Indepth Arts News:
"Margaret Morton: The Tunnel"
2001-03-09 until 2001-05-20
Cleveland Center for Contemporary Art
Cleveland, OH,
USA United States of America
This exhibition features a powerful series of photographs that expose the day to day lives of those people who make the New York City subway tunnels their home. One of the oldest surviving homeless communities in New York City has been hidden from public view in underground train tunnels for more than two decades.
Residents dwell in continual darkness, constructing homes of cinder-block bunkers and freestanding hand-made structures in alcoves and on ledges. With sensitivity and compassion, Margaret Morton has chronicled the lives and living spaces of the tunnel’s residents through dramatic photographs and first-hand oral histories.
Photographs from this project have been exhibited throughout the United States as well as Canada, Austria, Germany and Korea, but this will be the first time all the images from Morton’s
book The Tunnel: The Underground Homeless of New York City will be assembled in a single exhibition.

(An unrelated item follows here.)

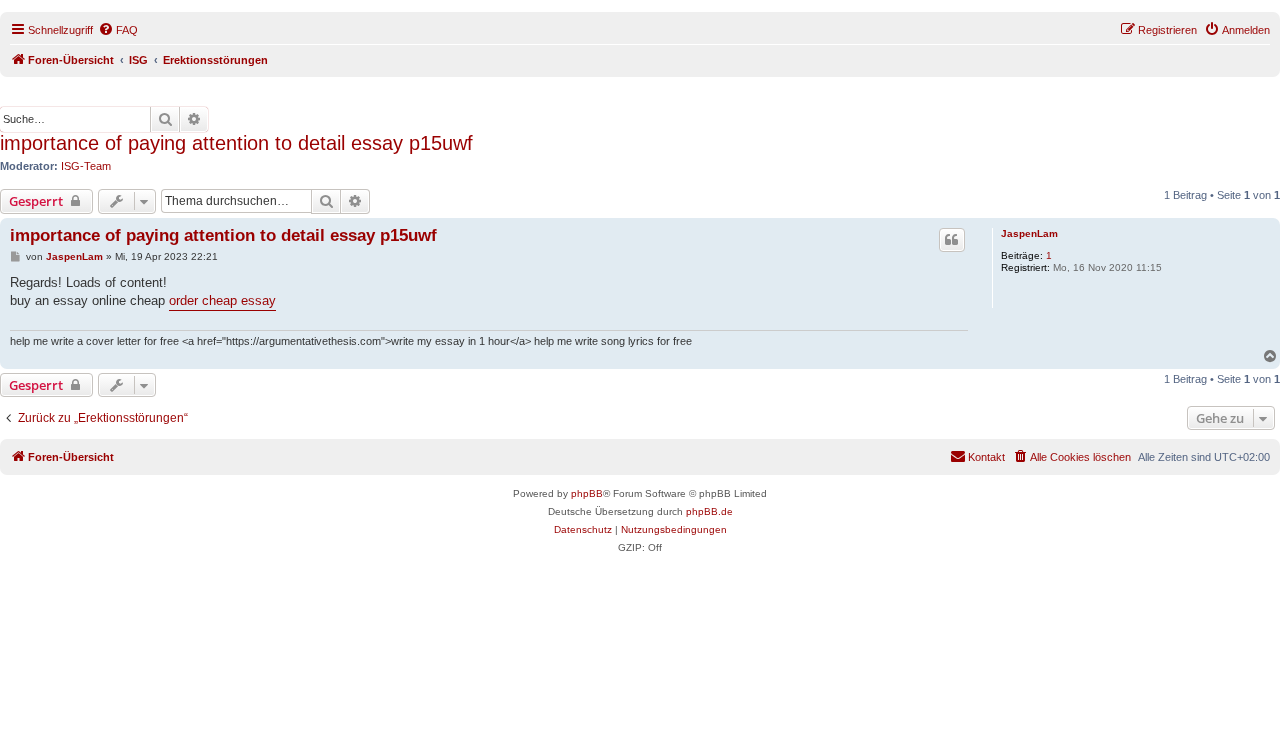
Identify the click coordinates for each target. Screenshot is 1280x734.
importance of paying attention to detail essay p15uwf (236, 143)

MARGARET MORTON is a documentary photographer who lives in New York City and a professor at The Cooper Union School of Art. Since 1989, she has documented the dwellings that homeless individuals create for themselves in public parks, vacant lots, along the waterfronts and beneath the streets of New York City. She has published three books: Transitory Gardens, Uprooted Lives (co-authored with Diana Balmori, Yale University Press, 1993) and The Tunnel: The Underground Homeless of New York City (Yale University Press, 1995; Schirmer/Mosel, Germany, 1996). She received her Bachelor of Fine Arts from Kent State University, Honors in Art and her Master of Fine Arts from Yale University School of Art, Ward Cheney Award.